- **Written problem**: Reproduce the entries word for word, everything from the very first line down through the line containing "(x=868, y=109)", and nothing else.

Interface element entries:

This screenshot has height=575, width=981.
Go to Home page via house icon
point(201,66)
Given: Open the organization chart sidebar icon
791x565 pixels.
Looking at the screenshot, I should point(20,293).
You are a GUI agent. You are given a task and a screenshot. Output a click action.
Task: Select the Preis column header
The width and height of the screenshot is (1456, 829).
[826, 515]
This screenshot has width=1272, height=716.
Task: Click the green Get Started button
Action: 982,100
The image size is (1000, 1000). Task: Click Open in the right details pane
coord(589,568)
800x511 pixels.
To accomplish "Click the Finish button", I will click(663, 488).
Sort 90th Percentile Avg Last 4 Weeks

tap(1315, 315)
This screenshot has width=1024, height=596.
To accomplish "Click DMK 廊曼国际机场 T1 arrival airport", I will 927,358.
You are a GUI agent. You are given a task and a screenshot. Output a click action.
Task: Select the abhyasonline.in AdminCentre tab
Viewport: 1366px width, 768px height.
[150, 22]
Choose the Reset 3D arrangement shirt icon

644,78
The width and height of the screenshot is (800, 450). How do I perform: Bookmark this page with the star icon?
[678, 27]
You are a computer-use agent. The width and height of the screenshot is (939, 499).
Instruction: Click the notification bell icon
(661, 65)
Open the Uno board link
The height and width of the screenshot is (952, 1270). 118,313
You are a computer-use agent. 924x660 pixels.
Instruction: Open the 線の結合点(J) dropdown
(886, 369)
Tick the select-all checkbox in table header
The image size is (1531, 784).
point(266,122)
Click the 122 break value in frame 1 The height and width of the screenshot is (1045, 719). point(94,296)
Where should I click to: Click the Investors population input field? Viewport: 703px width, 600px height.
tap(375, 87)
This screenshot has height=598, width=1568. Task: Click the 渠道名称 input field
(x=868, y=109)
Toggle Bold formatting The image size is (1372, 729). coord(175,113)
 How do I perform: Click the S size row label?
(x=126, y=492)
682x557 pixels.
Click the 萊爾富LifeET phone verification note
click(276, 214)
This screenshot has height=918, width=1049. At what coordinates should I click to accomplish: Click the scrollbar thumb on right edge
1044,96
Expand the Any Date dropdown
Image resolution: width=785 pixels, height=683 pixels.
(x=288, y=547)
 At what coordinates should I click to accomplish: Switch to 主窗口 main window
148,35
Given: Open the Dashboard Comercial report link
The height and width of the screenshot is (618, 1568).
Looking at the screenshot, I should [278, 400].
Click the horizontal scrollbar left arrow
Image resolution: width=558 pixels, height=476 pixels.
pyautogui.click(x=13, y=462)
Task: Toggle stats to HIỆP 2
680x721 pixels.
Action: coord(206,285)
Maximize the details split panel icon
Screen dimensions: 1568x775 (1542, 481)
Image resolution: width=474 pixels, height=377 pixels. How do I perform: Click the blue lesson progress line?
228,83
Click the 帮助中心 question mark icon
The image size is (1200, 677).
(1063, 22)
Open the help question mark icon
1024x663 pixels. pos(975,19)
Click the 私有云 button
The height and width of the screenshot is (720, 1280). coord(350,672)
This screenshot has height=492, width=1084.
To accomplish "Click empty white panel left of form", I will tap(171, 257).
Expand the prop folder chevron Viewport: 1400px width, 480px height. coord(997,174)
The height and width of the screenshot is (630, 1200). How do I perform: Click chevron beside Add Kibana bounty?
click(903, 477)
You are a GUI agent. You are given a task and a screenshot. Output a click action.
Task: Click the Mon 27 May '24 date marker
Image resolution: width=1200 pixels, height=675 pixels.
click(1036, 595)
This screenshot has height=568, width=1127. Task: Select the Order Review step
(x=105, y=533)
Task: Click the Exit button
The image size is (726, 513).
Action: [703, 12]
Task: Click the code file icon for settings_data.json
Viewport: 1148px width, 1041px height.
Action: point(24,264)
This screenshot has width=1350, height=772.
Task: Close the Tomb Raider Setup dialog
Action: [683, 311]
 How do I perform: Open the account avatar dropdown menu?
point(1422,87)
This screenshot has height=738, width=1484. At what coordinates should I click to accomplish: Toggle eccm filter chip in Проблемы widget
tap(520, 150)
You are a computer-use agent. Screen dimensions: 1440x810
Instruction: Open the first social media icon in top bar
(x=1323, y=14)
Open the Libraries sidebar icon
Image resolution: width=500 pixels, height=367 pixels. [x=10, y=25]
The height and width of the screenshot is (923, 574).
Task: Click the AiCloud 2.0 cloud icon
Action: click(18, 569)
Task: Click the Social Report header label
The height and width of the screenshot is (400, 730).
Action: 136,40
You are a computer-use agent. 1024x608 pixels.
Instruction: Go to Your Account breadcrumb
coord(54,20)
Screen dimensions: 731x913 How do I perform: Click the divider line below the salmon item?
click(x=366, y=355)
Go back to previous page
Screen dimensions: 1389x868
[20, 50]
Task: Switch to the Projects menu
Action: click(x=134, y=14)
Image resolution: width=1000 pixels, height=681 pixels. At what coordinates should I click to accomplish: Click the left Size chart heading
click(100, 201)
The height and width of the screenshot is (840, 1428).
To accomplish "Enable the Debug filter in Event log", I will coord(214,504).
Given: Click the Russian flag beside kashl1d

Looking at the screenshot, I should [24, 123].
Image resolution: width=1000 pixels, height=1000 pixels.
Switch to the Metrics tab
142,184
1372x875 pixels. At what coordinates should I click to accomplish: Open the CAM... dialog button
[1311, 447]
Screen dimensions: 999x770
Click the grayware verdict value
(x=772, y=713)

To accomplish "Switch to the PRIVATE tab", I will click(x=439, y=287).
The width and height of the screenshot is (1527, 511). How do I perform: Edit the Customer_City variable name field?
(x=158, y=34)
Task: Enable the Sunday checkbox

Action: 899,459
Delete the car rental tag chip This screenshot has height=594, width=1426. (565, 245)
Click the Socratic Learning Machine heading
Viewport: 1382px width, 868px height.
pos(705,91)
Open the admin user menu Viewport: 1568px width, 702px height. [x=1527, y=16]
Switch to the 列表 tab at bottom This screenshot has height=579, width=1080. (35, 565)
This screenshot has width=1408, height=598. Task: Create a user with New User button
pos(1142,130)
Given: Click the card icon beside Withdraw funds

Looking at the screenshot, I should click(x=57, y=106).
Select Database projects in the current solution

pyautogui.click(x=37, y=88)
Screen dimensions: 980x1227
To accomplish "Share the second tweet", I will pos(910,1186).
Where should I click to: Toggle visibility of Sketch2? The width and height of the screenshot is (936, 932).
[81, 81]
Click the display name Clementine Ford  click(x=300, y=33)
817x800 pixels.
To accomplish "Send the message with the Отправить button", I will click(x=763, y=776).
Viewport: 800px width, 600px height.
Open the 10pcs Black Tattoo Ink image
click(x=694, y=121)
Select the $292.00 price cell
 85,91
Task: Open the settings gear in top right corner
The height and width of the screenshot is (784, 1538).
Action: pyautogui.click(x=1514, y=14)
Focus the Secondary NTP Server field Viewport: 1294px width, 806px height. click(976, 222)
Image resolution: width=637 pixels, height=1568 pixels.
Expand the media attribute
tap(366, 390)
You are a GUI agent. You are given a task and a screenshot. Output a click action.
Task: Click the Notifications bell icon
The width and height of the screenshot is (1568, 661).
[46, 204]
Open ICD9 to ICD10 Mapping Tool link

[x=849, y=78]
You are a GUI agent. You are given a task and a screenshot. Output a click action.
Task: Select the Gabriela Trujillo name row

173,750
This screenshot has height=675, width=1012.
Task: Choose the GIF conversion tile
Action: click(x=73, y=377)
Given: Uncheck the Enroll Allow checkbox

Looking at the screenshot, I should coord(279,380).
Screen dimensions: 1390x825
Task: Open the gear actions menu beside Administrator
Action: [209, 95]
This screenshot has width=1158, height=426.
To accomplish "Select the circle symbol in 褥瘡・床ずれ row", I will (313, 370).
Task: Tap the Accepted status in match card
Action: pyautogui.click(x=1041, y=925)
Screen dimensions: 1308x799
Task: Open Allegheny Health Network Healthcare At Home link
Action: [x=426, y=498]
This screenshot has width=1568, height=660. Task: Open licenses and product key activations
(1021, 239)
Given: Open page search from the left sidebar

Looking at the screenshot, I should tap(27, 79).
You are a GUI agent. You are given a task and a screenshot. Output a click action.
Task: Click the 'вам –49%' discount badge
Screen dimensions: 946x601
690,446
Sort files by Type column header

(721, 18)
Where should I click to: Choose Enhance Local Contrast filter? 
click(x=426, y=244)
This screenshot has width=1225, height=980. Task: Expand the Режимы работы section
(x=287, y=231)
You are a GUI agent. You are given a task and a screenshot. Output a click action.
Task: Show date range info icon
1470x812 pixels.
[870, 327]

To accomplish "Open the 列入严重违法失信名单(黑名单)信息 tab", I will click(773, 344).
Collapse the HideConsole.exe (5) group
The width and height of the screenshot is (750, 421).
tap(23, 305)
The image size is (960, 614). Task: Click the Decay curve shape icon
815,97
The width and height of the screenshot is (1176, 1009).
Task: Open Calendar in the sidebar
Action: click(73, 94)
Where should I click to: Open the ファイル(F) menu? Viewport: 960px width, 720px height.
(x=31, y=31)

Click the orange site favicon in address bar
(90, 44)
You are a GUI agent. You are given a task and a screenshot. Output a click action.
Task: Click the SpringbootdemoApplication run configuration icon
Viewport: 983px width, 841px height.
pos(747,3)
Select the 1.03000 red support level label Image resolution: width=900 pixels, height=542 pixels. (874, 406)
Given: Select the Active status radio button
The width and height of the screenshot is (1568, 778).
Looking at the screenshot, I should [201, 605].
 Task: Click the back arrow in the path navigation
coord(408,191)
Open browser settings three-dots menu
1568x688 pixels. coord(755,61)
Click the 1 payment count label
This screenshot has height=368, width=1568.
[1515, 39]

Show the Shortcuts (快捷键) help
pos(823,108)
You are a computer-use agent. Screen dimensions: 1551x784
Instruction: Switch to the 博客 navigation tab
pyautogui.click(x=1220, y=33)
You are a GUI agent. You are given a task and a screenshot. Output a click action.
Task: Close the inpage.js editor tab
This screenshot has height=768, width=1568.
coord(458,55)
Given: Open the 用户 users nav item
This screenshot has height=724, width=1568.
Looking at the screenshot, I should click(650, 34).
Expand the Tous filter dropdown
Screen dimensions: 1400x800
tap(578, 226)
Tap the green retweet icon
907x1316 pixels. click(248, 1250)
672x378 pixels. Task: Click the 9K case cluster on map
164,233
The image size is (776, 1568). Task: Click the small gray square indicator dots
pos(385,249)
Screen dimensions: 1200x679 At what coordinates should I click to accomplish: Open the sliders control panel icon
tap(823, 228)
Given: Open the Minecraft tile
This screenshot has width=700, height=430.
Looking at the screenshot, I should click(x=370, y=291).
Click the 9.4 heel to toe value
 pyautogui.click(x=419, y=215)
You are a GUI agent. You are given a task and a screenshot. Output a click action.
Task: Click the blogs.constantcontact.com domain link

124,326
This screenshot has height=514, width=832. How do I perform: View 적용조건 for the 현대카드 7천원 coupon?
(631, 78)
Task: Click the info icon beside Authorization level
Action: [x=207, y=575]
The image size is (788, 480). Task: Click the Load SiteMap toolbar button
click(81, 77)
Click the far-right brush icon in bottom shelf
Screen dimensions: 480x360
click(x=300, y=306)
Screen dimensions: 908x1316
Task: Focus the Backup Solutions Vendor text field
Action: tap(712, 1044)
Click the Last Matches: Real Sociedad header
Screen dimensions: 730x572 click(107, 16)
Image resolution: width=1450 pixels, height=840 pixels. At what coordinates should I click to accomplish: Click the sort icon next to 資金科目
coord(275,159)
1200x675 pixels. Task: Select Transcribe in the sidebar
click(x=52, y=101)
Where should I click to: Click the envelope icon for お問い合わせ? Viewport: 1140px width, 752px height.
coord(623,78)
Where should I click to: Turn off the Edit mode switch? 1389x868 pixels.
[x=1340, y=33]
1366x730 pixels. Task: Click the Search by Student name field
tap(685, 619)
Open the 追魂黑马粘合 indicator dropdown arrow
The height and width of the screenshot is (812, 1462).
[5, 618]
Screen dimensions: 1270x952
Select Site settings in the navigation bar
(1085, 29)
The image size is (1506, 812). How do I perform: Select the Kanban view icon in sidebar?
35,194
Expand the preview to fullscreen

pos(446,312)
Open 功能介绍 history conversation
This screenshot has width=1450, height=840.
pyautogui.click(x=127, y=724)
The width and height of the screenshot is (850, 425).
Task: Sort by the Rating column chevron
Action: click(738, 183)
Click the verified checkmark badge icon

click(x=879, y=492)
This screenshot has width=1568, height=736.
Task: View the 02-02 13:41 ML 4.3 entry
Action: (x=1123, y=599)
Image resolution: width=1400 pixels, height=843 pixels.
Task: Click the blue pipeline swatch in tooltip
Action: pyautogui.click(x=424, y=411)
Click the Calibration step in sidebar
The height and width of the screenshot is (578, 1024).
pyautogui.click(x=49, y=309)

- **Task solution**:
This screenshot has height=575, width=981.
Go to Home page via house icon
point(201,66)
Given: Open the organization chart sidebar icon
791x565 pixels.
Looking at the screenshot, I should point(20,293).
You are a GUI agent. You are given a task and a screenshot. Output a click action.
Task: Select the Preis column header
The width and height of the screenshot is (1456, 829).
[826, 515]
This screenshot has width=1272, height=716.
Task: Click the green Get Started button
Action: 982,100
The image size is (1000, 1000). Task: Click Open in the right details pane
coord(589,568)
800x511 pixels.
To accomplish "Click the Finish button", I will click(663, 488).
Sort 90th Percentile Avg Last 4 Weeks

tap(1315, 315)
This screenshot has width=1024, height=596.
To accomplish "Click DMK 廊曼国际机场 T1 arrival airport", I will 927,358.
You are a GUI agent. You are given a task and a screenshot. Output a click action.
Task: Select the abhyasonline.in AdminCentre tab
Viewport: 1366px width, 768px height.
[150, 22]
Choose the Reset 3D arrangement shirt icon

644,78
The width and height of the screenshot is (800, 450). How do I perform: Bookmark this page with the star icon?
[678, 27]
You are a computer-use agent. The width and height of the screenshot is (939, 499).
Instruction: Click the notification bell icon
(661, 65)
Open the Uno board link
The height and width of the screenshot is (952, 1270). 118,313
You are a computer-use agent. 924x660 pixels.
Instruction: Open the 線の結合点(J) dropdown
(886, 369)
Tick the select-all checkbox in table header
The image size is (1531, 784).
point(266,122)
Click the 122 break value in frame 1 The height and width of the screenshot is (1045, 719). point(94,296)
Where should I click to: Click the Investors population input field? Viewport: 703px width, 600px height.
tap(375, 87)
This screenshot has height=598, width=1568. Task: Click the 渠道名称 input field
(x=868, y=109)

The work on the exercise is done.